▸ **Directions**
Return exactly the lines of the data below, from the one that contains "The width and" through the final line, and leave out every picture.

[Stored records]
=== Begin Enclosure ===

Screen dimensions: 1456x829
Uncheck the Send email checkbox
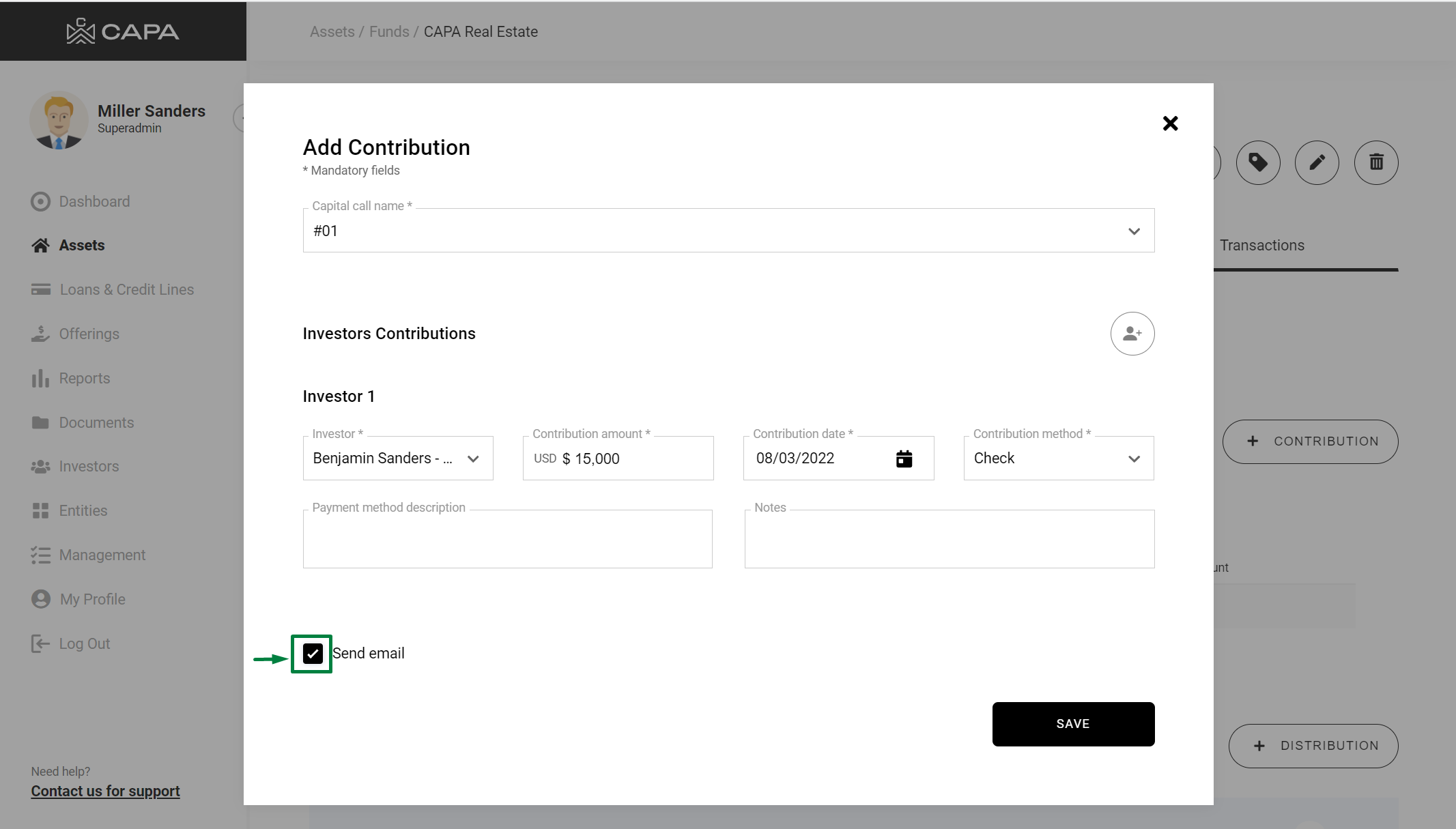(x=313, y=654)
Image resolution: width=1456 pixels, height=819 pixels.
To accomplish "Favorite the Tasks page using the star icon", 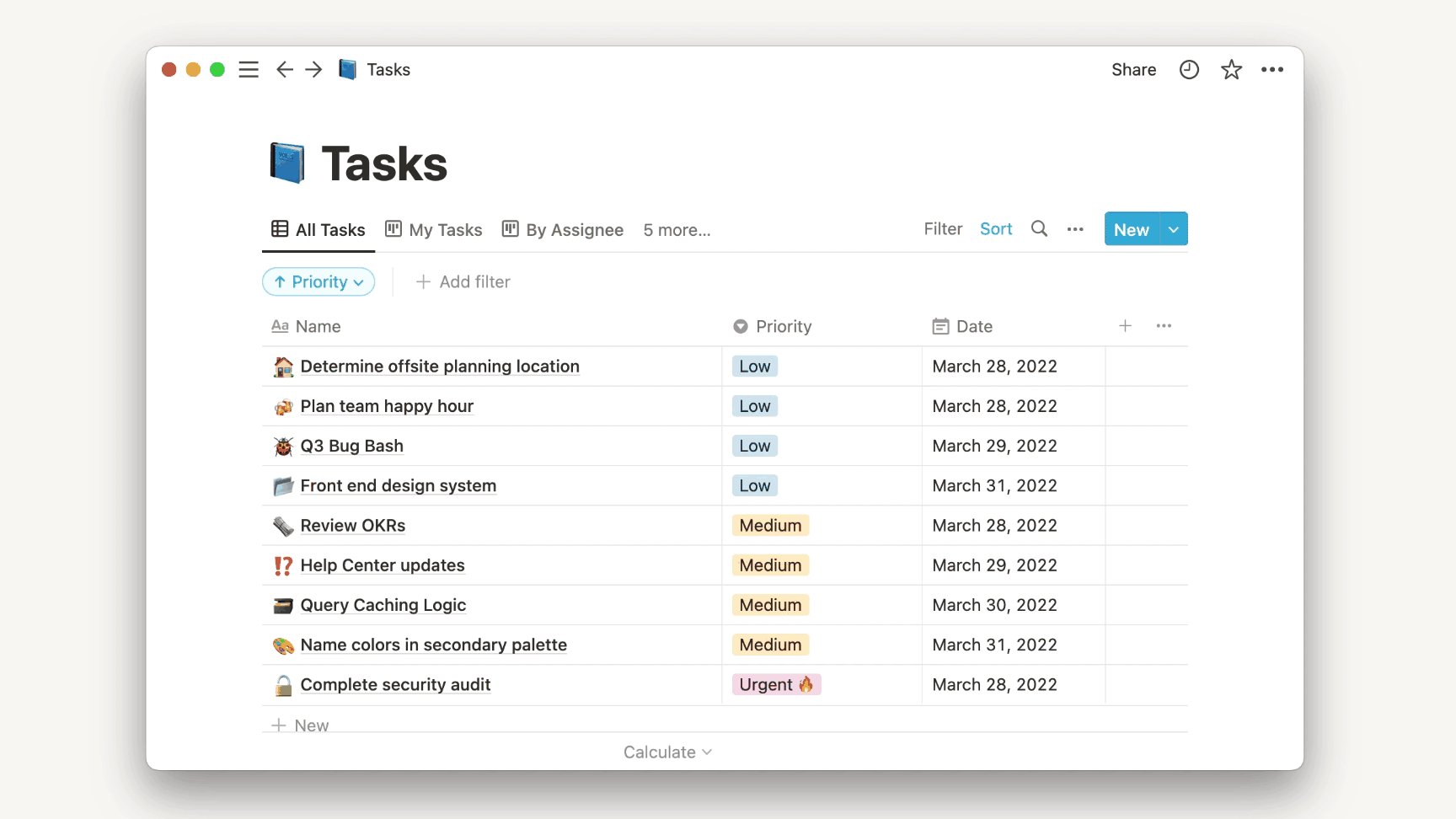I will coord(1231,69).
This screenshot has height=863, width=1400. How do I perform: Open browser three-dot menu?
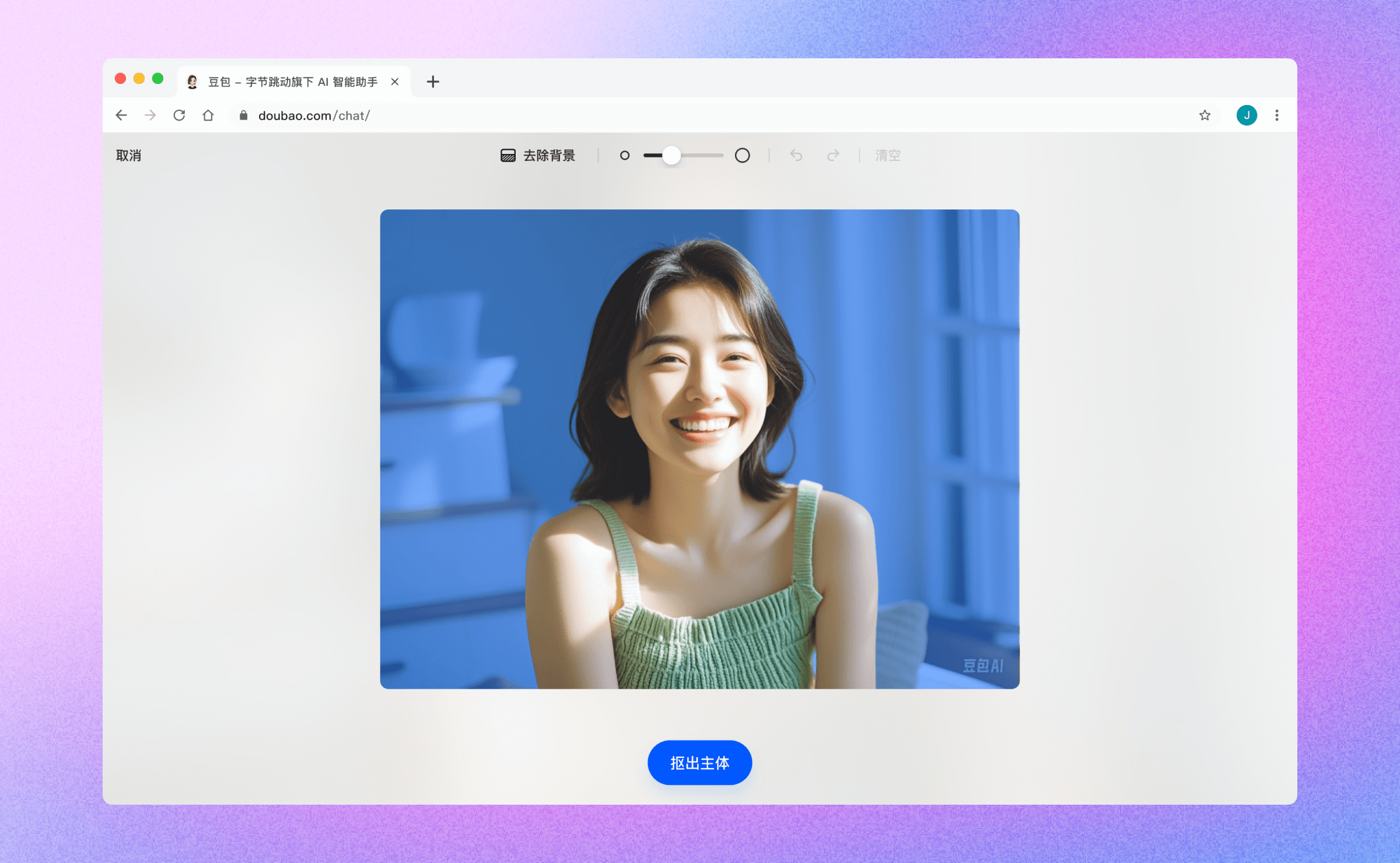(x=1277, y=115)
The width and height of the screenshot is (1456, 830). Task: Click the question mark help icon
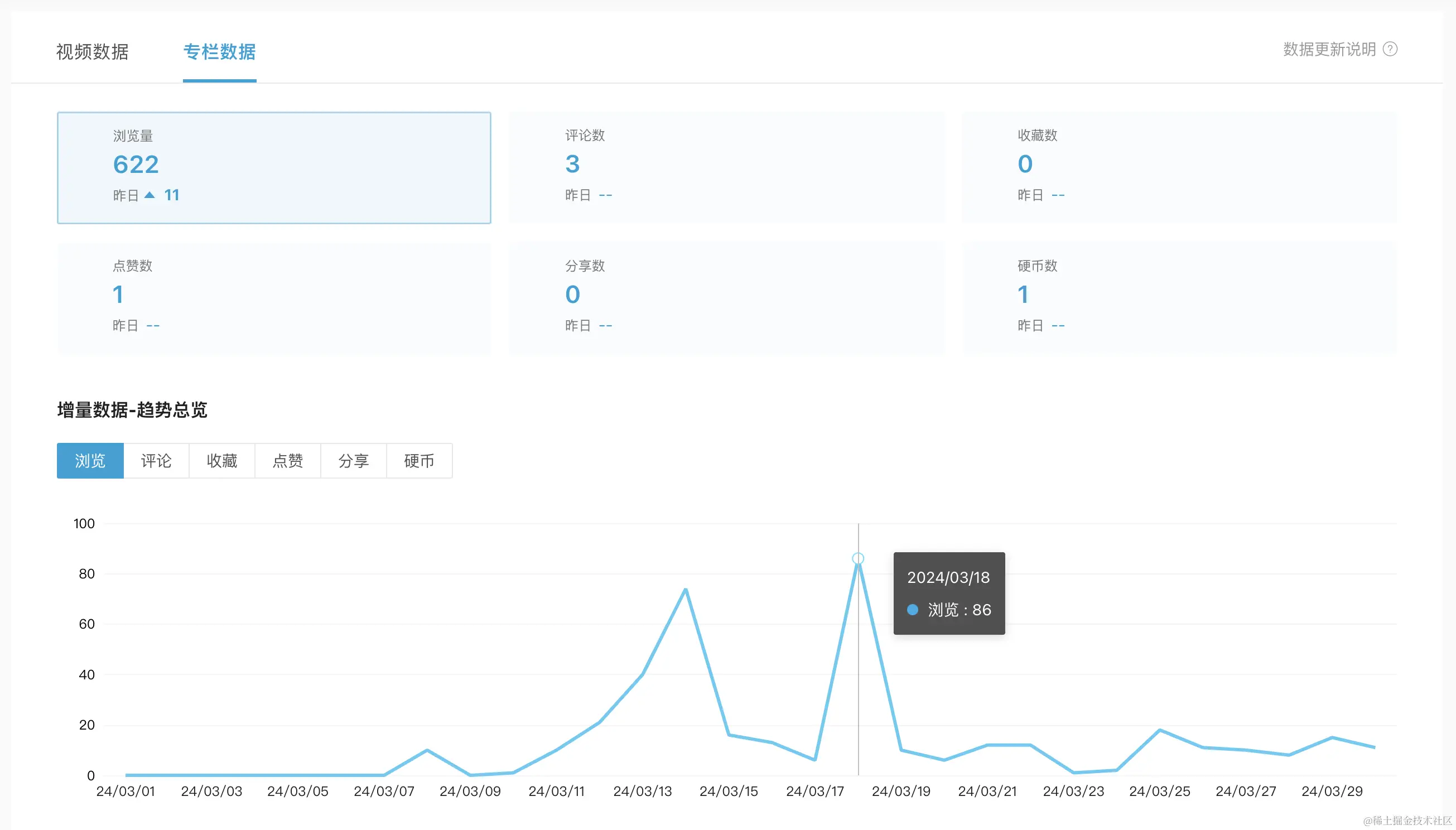click(1390, 50)
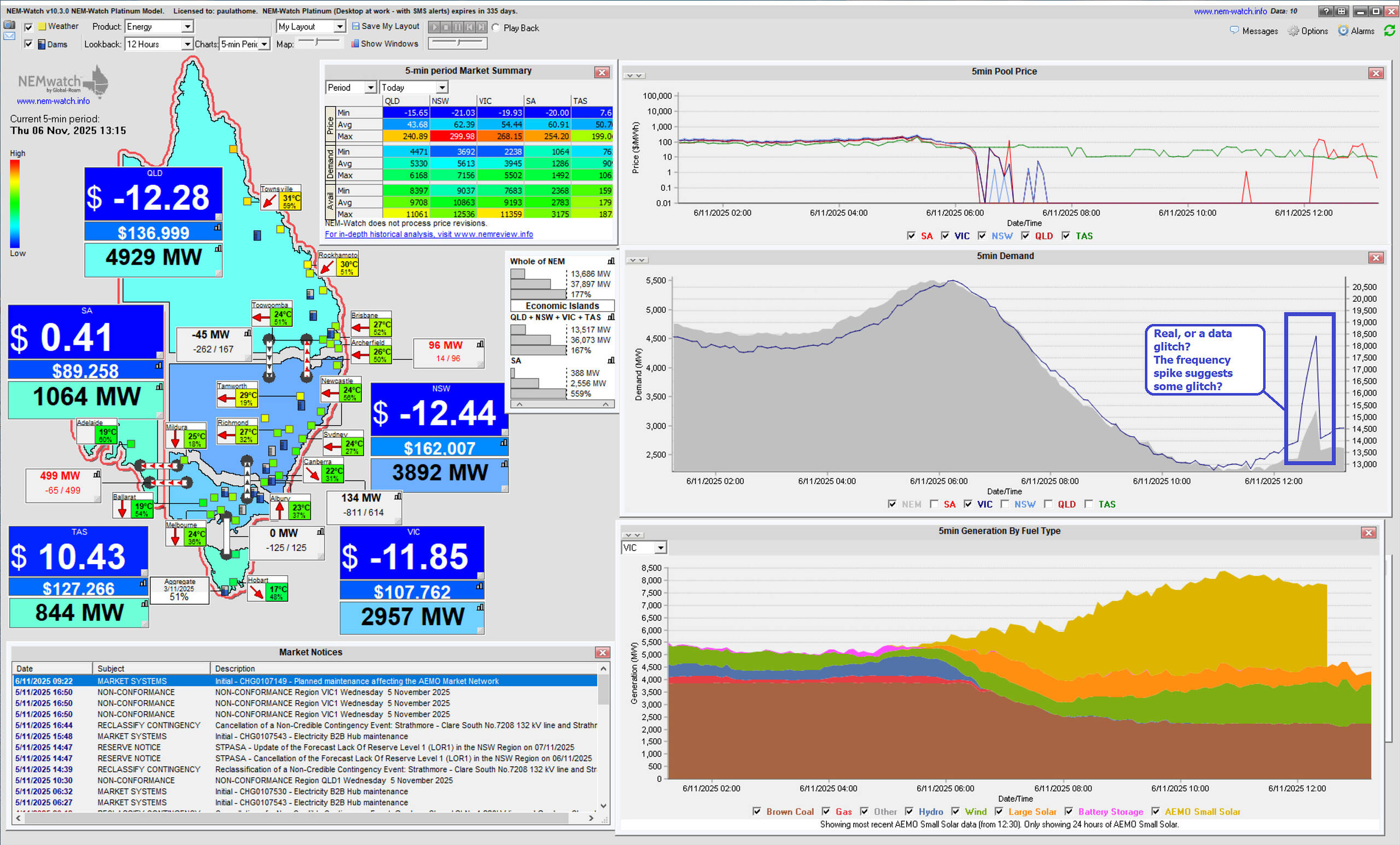Screen dimensions: 1400x845
Task: Click the green refresh arrows icon
Action: [1389, 31]
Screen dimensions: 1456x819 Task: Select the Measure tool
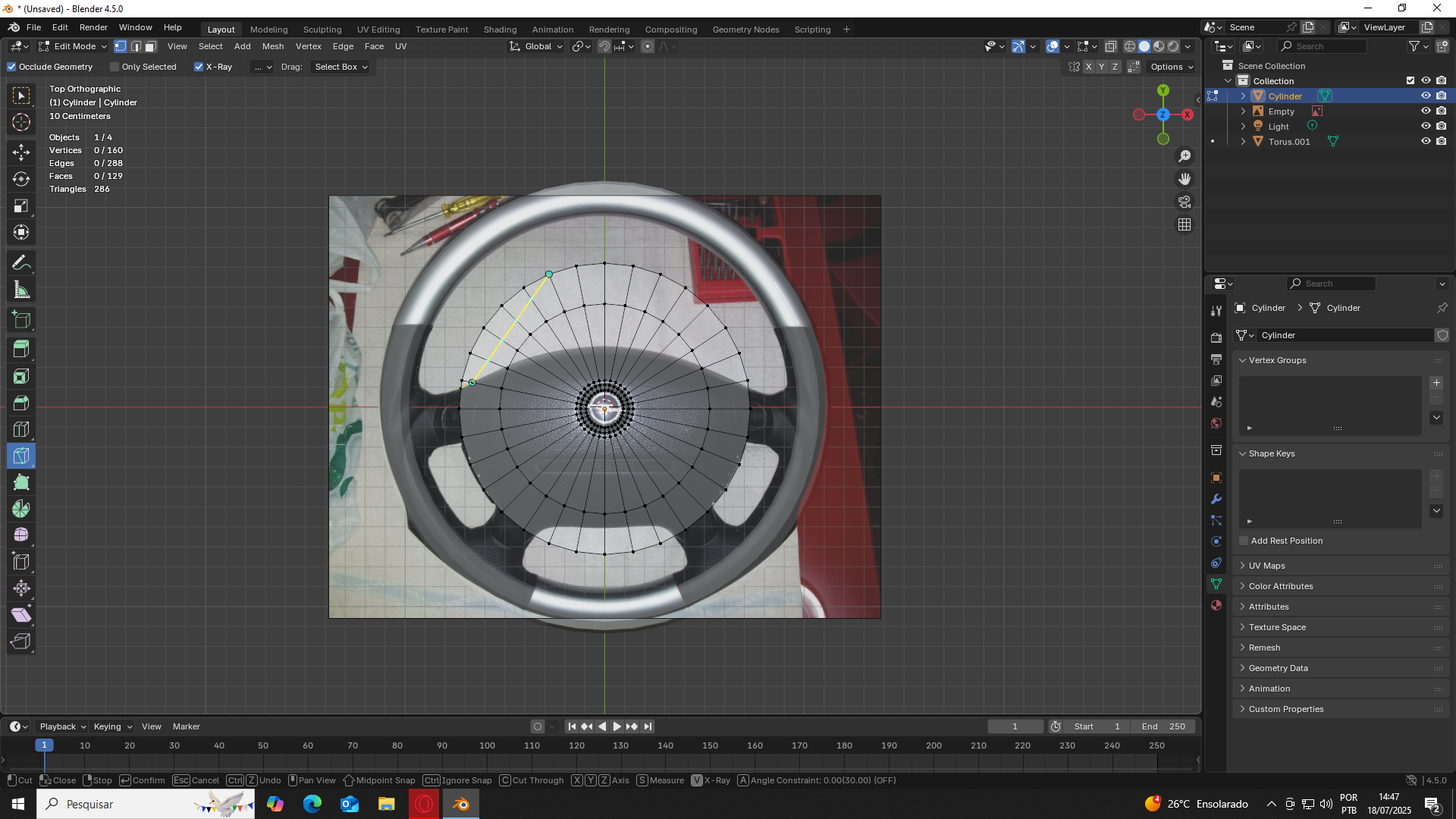[x=21, y=290]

=== End Enclosure ===

▸ **Response to the task**
The width and height of the screenshot is (1456, 830). Task: Click the question mark help icon
click(1390, 50)
Screen dimensions: 1400x845
Task: Click the green refresh arrows icon
Action: [1389, 31]
Screen dimensions: 1456x819 Task: Select the Measure tool
[x=21, y=290]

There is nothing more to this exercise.